** The task **
Every line of the data below needs to be reproduced exactly.

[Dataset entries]
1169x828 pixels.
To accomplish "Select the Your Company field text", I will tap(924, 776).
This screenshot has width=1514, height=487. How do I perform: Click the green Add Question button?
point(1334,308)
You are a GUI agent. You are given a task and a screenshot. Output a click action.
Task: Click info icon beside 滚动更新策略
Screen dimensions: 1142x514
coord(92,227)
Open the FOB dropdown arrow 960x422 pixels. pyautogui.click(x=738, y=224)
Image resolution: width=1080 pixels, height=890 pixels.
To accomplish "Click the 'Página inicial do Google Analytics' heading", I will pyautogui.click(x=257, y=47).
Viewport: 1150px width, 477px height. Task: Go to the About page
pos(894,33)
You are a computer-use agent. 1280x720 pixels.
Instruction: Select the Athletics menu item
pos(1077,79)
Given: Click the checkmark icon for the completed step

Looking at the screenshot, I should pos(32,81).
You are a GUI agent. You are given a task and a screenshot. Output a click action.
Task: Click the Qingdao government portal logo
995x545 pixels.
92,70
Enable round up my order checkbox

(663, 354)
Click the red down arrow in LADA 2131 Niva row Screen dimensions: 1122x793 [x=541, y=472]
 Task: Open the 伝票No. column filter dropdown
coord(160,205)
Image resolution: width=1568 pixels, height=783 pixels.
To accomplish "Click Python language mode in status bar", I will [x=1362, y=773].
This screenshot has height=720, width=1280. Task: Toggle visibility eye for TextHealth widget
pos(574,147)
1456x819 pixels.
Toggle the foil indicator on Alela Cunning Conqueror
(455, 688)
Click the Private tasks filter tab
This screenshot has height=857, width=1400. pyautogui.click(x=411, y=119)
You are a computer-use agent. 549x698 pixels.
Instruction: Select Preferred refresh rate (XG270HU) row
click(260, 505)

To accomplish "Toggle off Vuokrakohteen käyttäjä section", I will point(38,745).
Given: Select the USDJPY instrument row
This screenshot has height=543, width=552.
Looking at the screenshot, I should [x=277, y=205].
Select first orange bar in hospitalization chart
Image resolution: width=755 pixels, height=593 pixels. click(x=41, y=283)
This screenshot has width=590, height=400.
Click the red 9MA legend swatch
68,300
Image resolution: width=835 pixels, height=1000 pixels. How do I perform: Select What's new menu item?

** Answer section **
1169x828 pixels.
To accomplish "Select the Your Company field text", I will tap(924, 776).
This screenshot has width=1514, height=487. How do I perform: Click the green Add Question button?
point(1334,308)
You are a GUI agent. You are given a task and a screenshot. Output a click action.
Task: Click info icon beside 滚动更新策略
Screen dimensions: 1142x514
coord(92,227)
Open the FOB dropdown arrow 960x422 pixels. pyautogui.click(x=738, y=224)
Image resolution: width=1080 pixels, height=890 pixels.
To accomplish "Click the 'Página inicial do Google Analytics' heading", I will pyautogui.click(x=257, y=47).
Viewport: 1150px width, 477px height. Task: Go to the About page
pos(894,33)
You are a computer-use agent. 1280x720 pixels.
Instruction: Select the Athletics menu item
pos(1077,79)
Given: Click the checkmark icon for the completed step

Looking at the screenshot, I should pos(32,81).
You are a GUI agent. You are given a task and a screenshot. Output a click action.
Task: Click the Qingdao government portal logo
995x545 pixels.
92,70
Enable round up my order checkbox

(663, 354)
Click the red down arrow in LADA 2131 Niva row Screen dimensions: 1122x793 [x=541, y=472]
 Task: Open the 伝票No. column filter dropdown
coord(160,205)
Image resolution: width=1568 pixels, height=783 pixels.
To accomplish "Click Python language mode in status bar", I will [x=1362, y=773].
This screenshot has height=720, width=1280. Task: Toggle visibility eye for TextHealth widget
pos(574,147)
1456x819 pixels.
Toggle the foil indicator on Alela Cunning Conqueror
(455, 688)
Click the Private tasks filter tab
This screenshot has height=857, width=1400. pyautogui.click(x=411, y=119)
You are a computer-use agent. 549x698 pixels.
Instruction: Select Preferred refresh rate (XG270HU) row
click(260, 505)

To accomplish "Toggle off Vuokrakohteen käyttäjä section", I will point(38,745).
Given: Select the USDJPY instrument row
This screenshot has height=543, width=552.
Looking at the screenshot, I should [x=277, y=205].
Select first orange bar in hospitalization chart
Image resolution: width=755 pixels, height=593 pixels. click(x=41, y=283)
This screenshot has width=590, height=400.
Click the red 9MA legend swatch
68,300
Image resolution: width=835 pixels, height=1000 pixels. How do I perform: Select What's new menu item?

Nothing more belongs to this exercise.